### [Input material]
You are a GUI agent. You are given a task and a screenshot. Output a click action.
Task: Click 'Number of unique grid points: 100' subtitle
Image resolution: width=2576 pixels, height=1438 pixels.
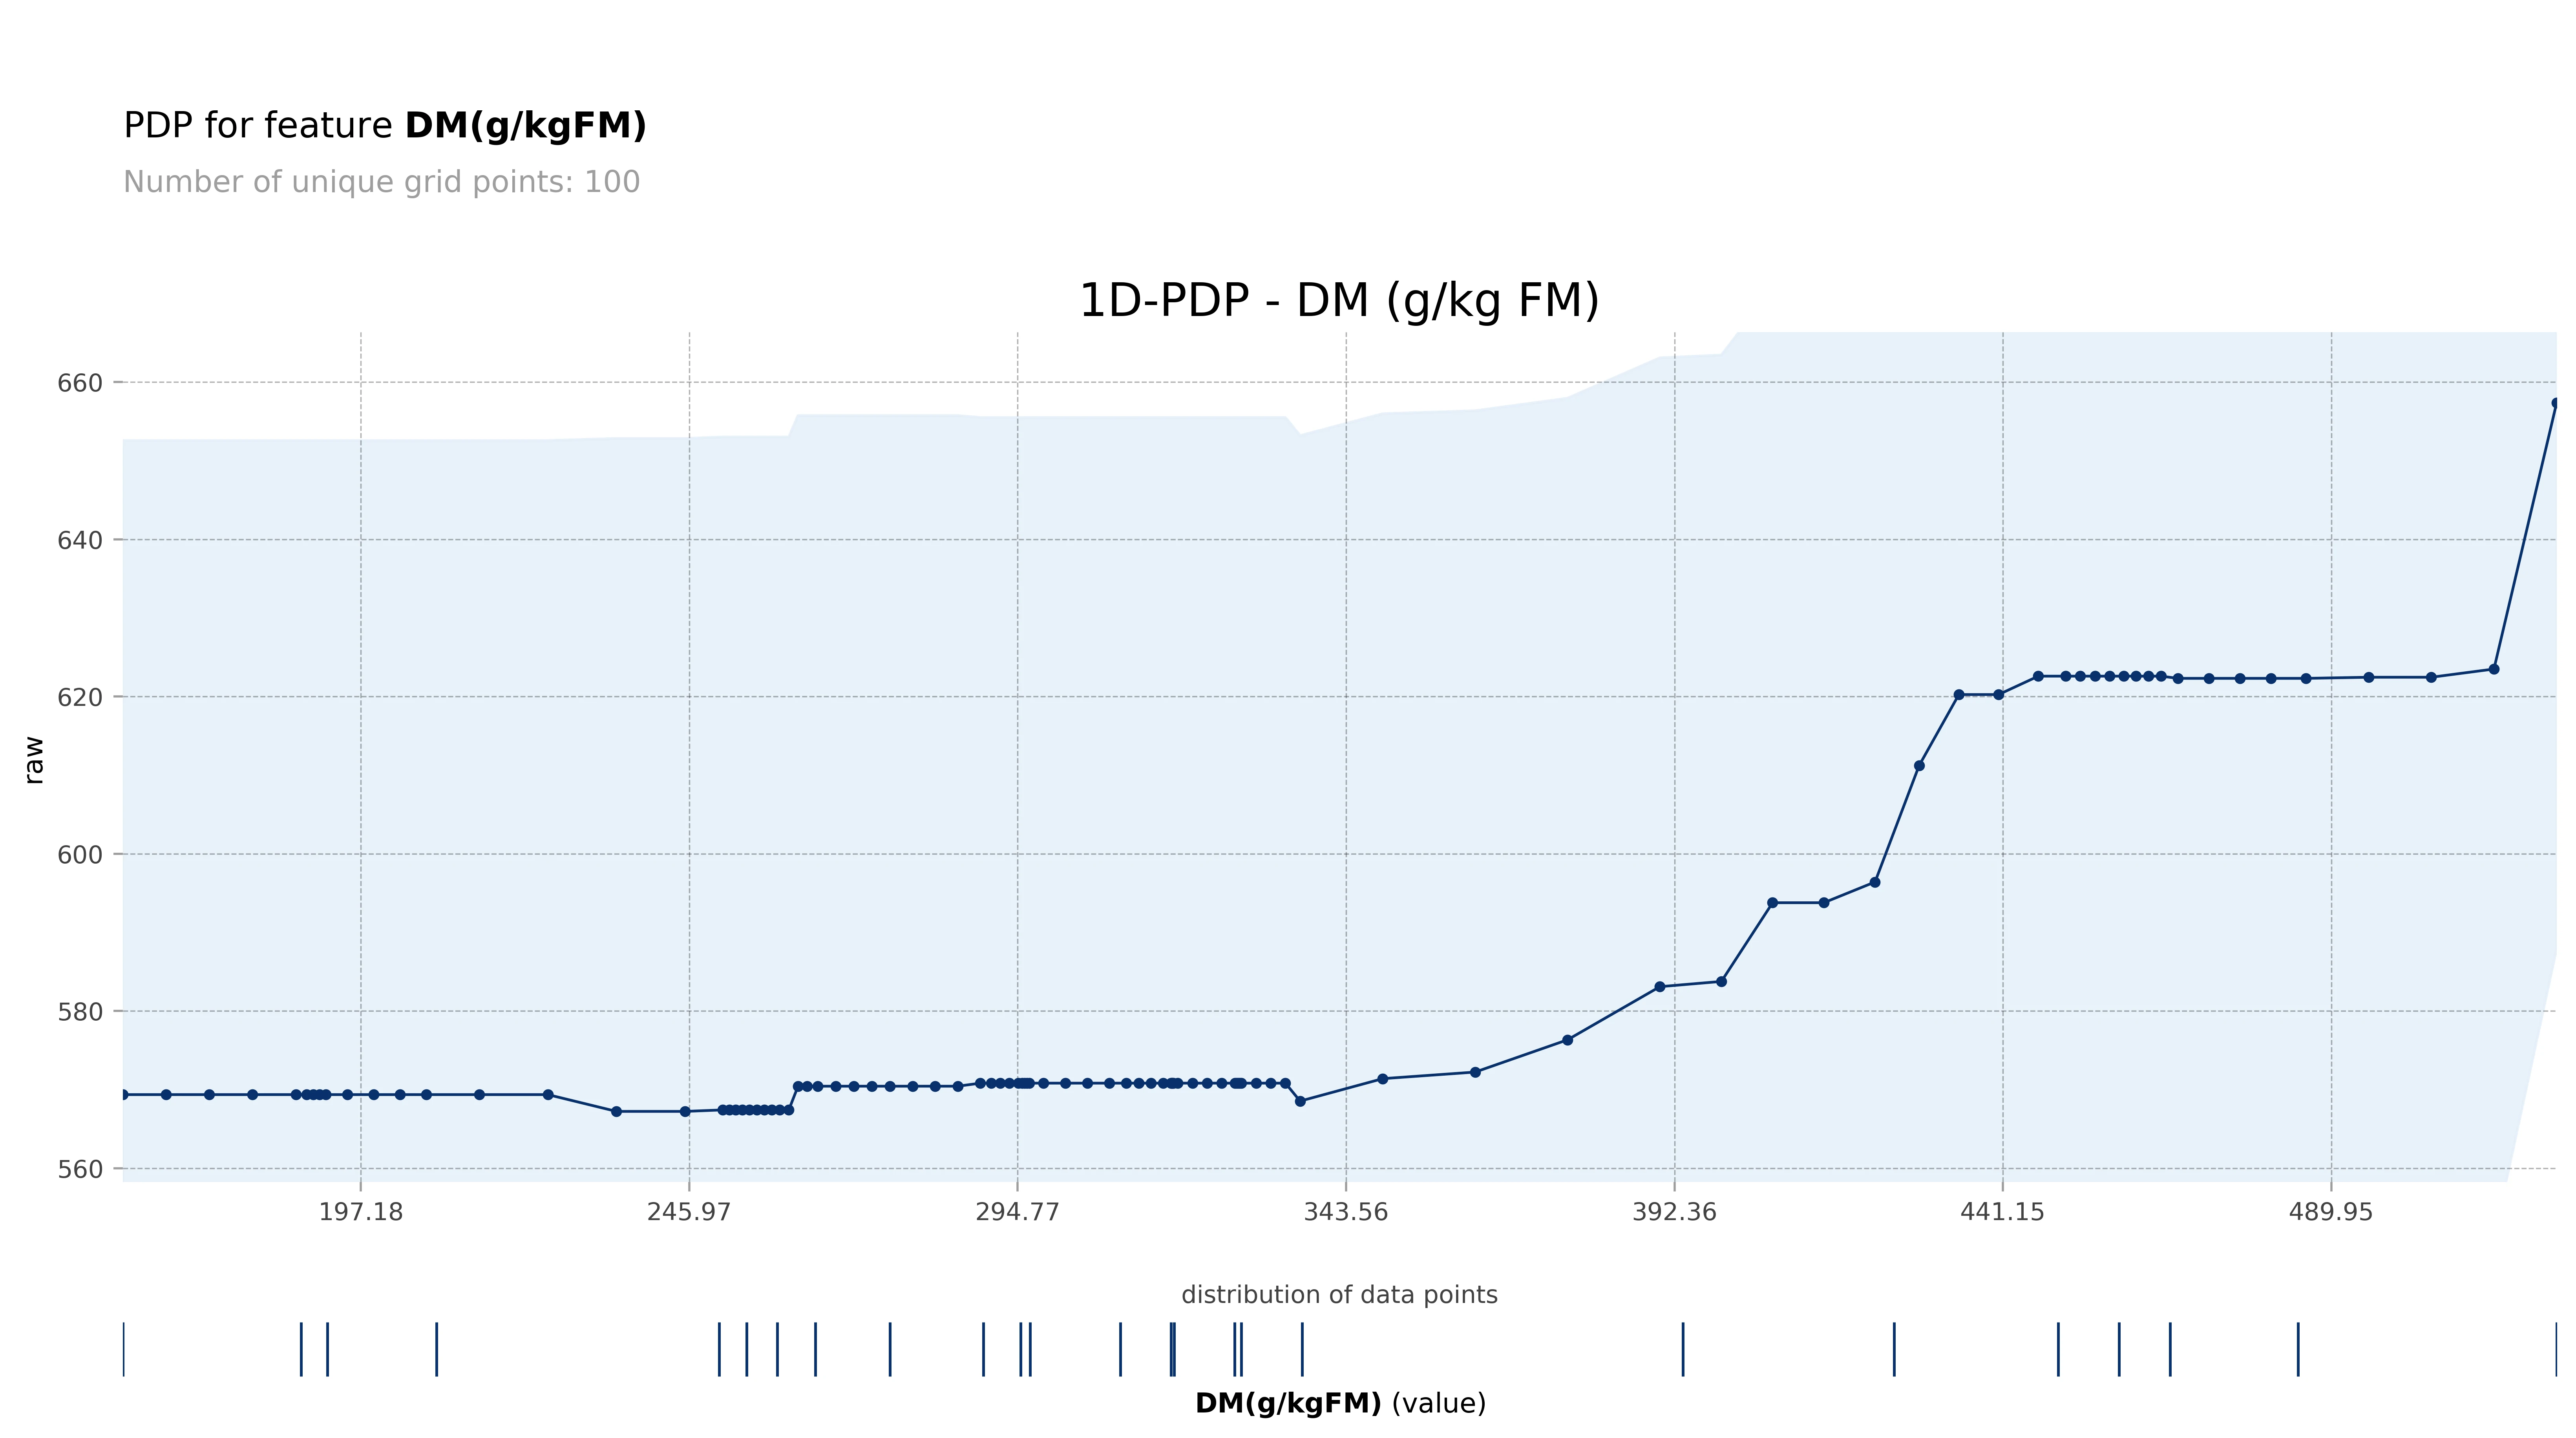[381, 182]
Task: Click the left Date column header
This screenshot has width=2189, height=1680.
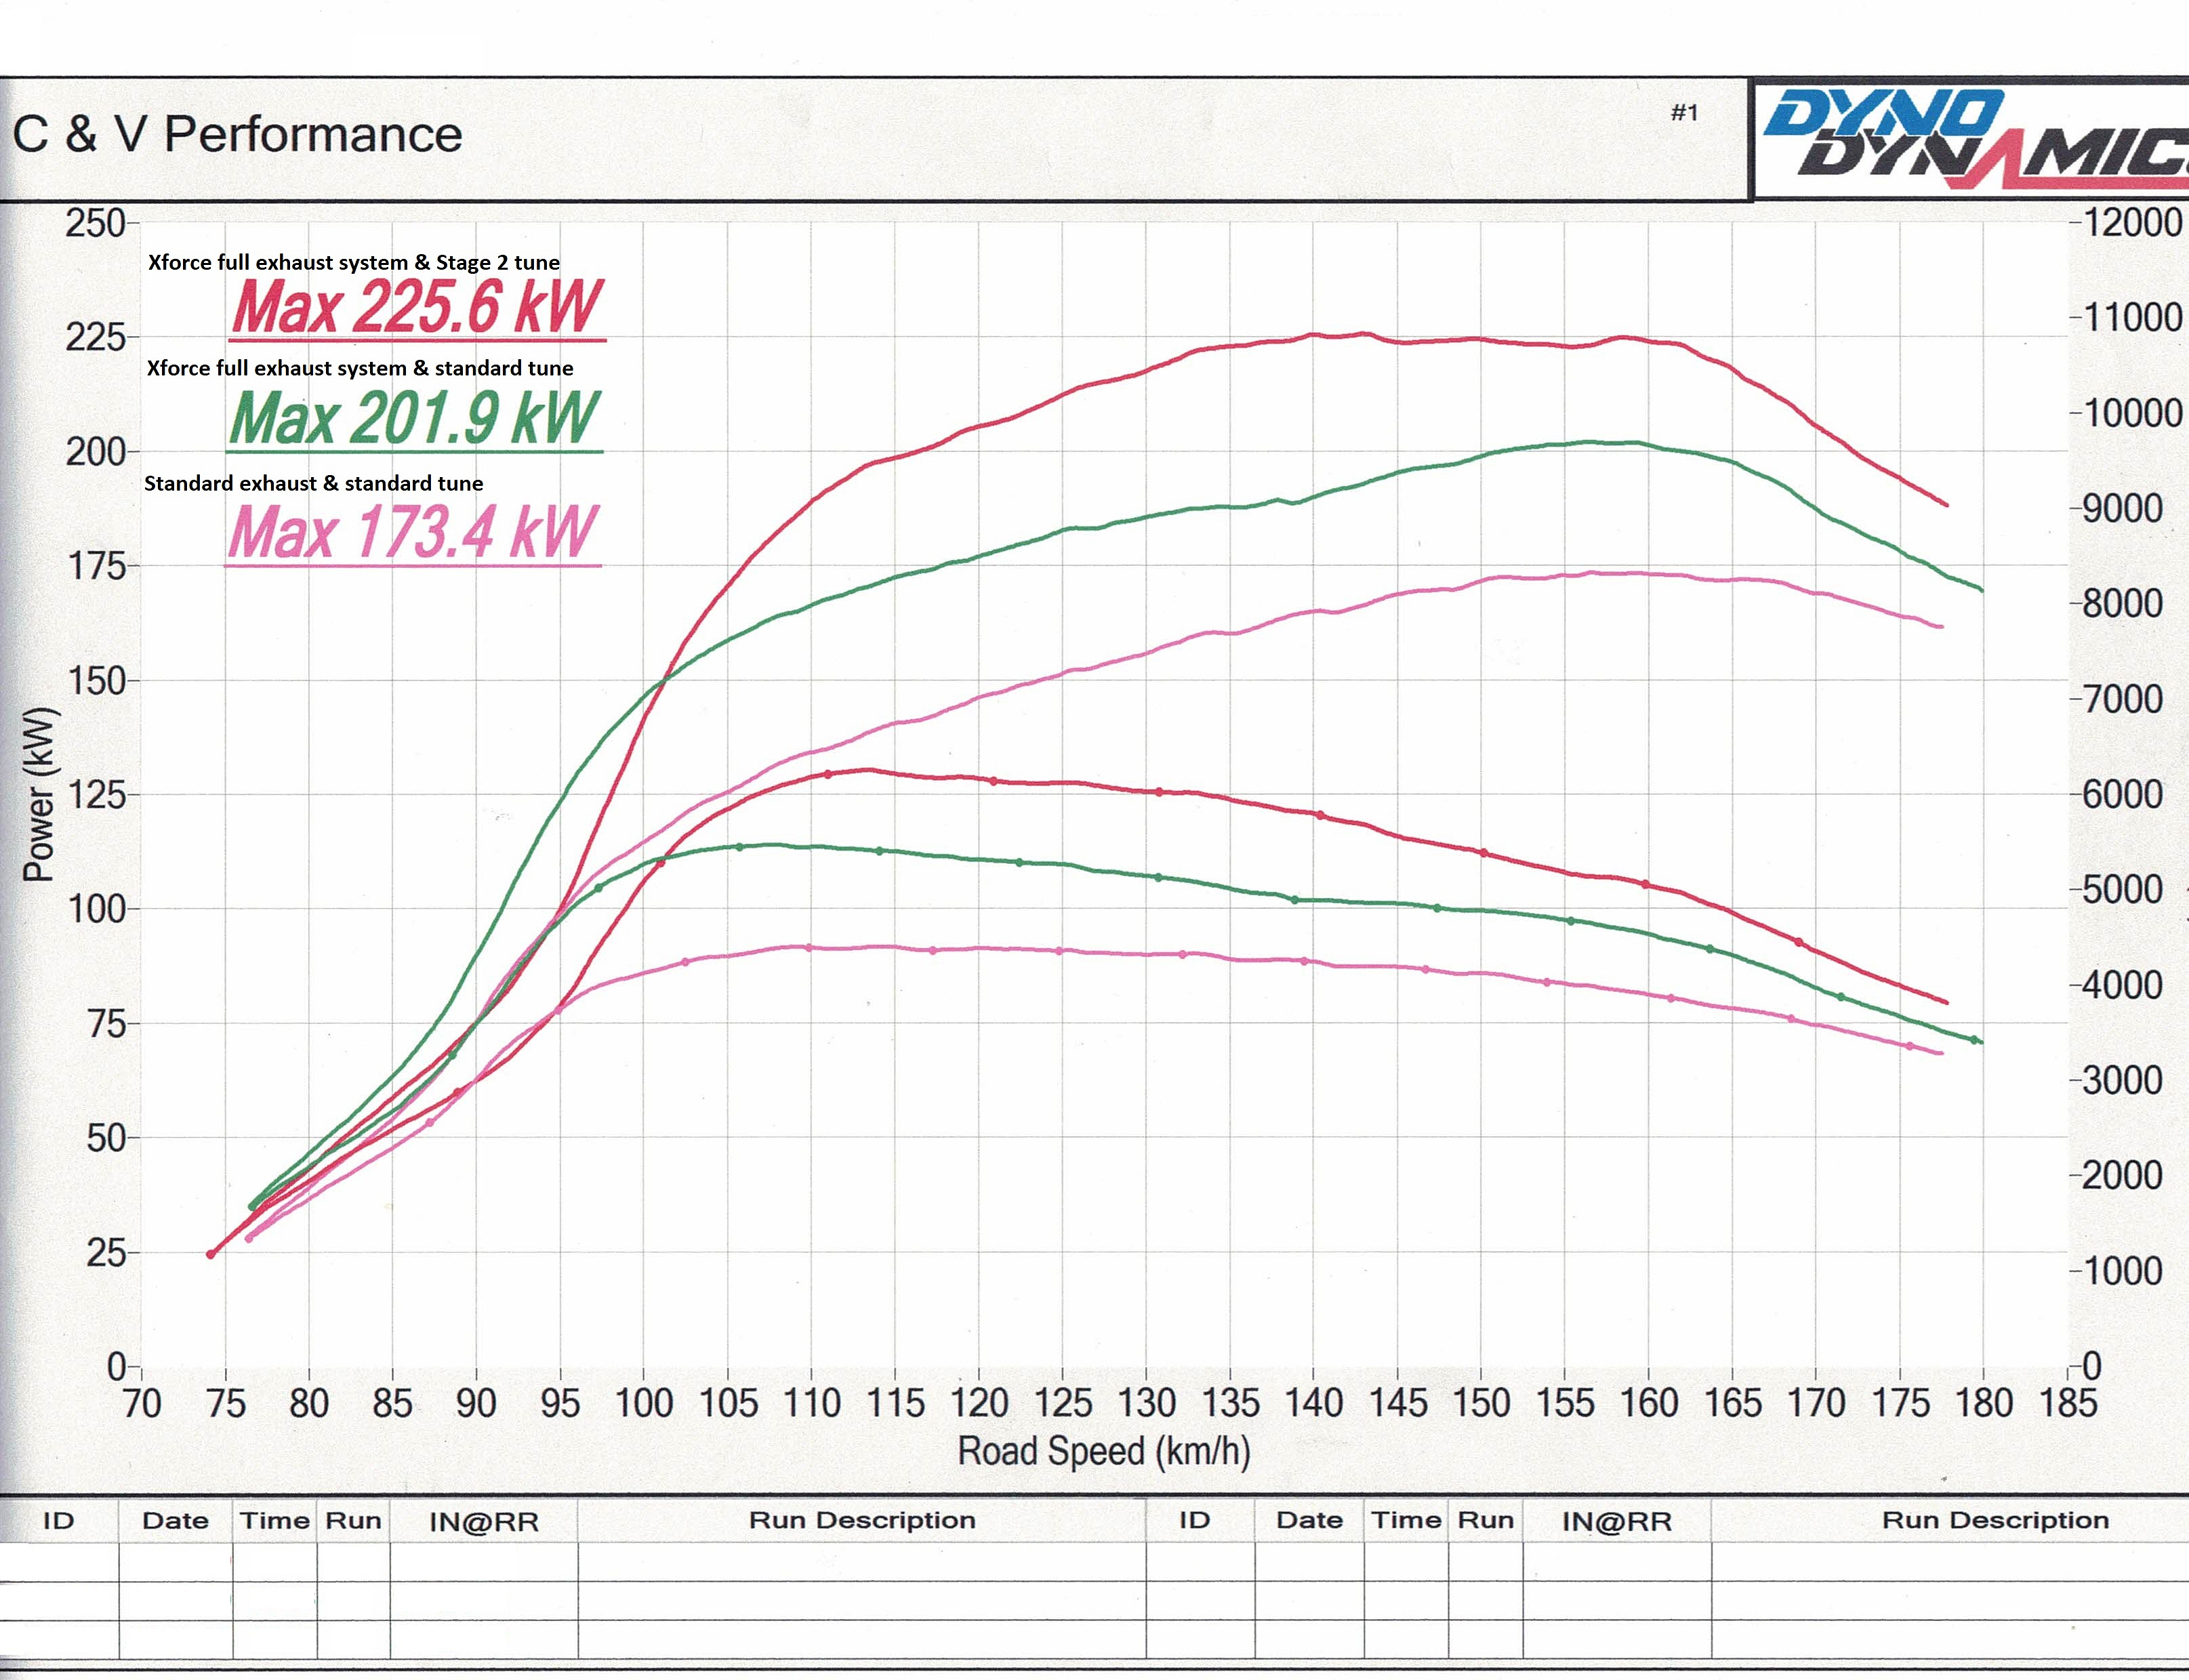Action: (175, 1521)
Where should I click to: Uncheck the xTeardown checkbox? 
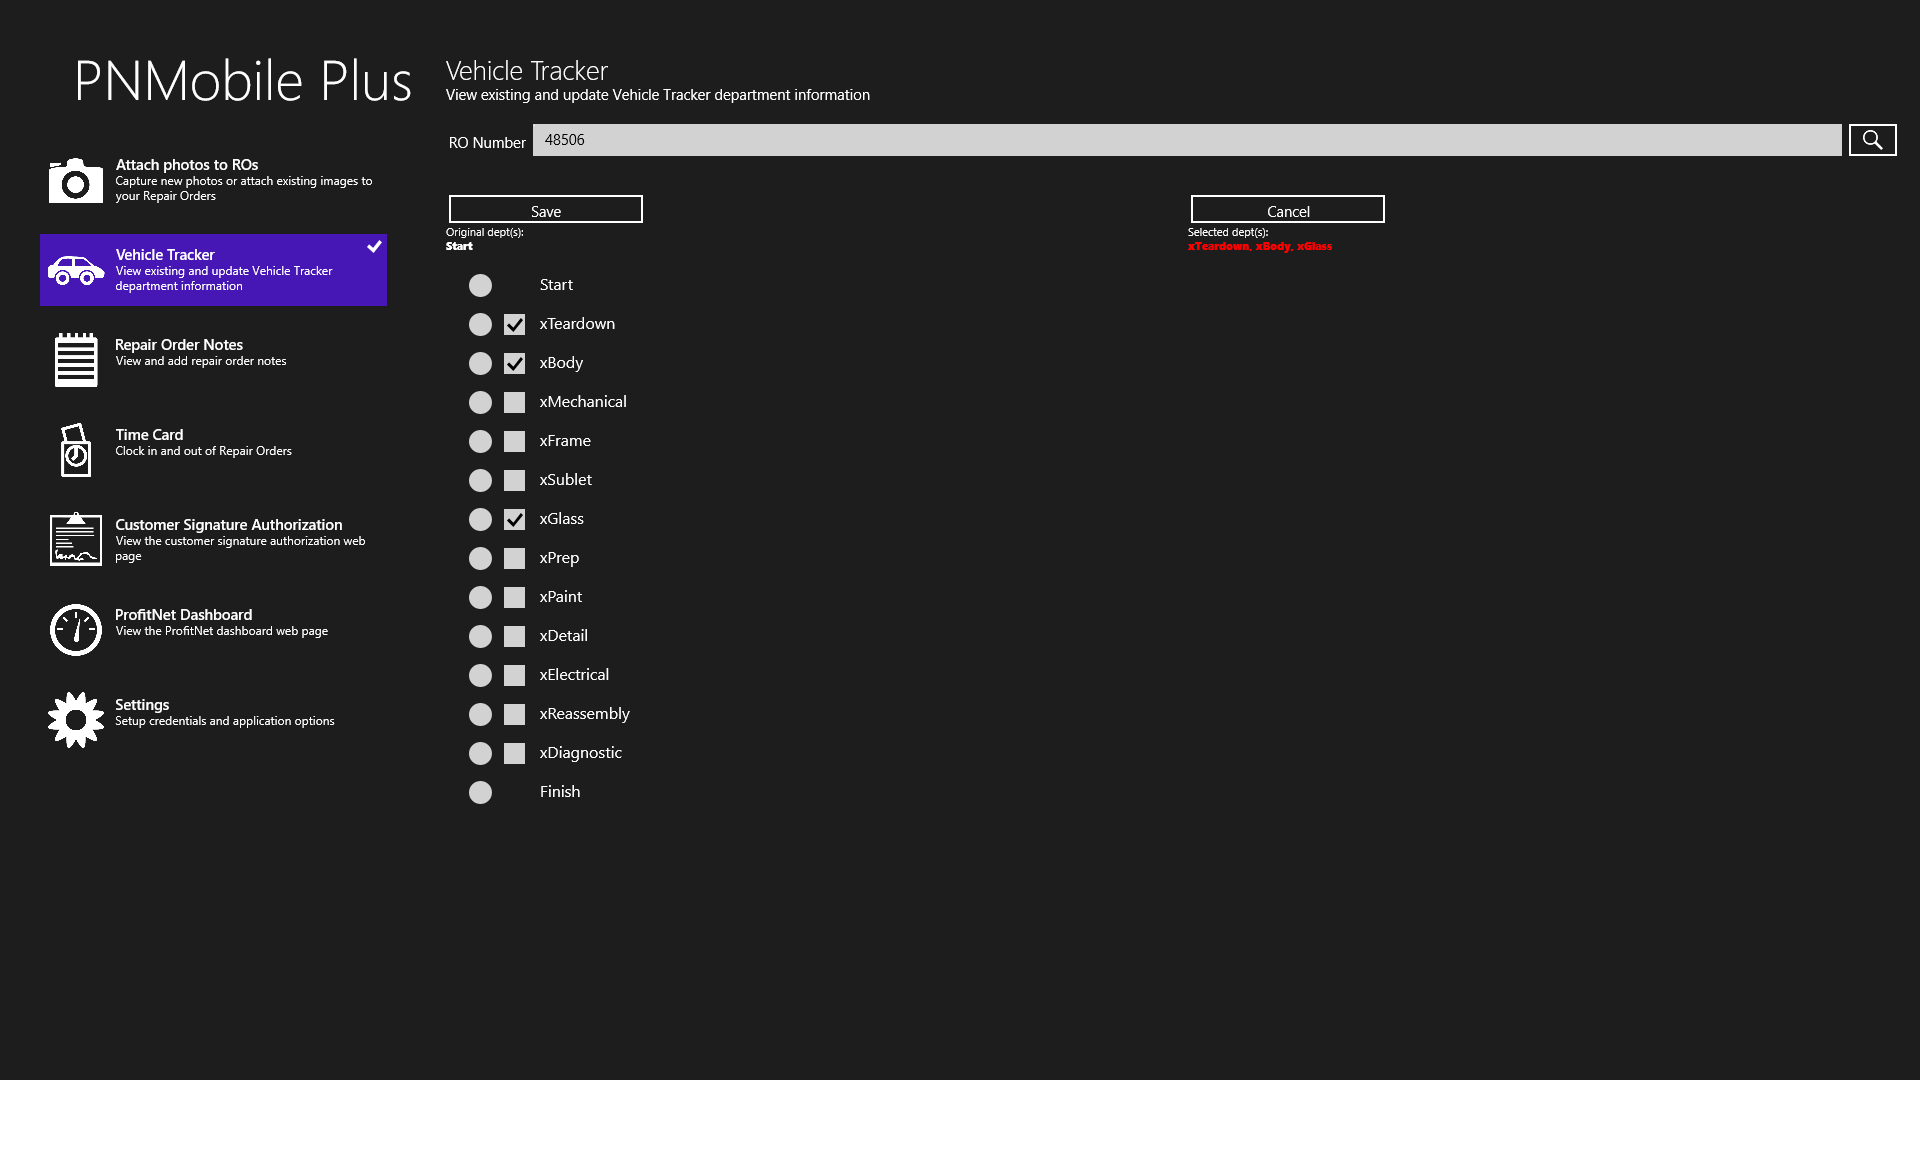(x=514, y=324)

### [How to complete this task]
Reproduce the material above verbatim; omit every picture.

### [Final answer]
You are a GUI agent. You are given a task and a screenshot. Output a click action.
Task: Click 'Number of unique grid points: 100' subtitle
Image resolution: width=2576 pixels, height=1438 pixels.
[381, 182]
Task: Click the left Date column header
This screenshot has width=2189, height=1680.
Action: (175, 1521)
Where should I click to: Uncheck the xTeardown checkbox? 
(x=514, y=324)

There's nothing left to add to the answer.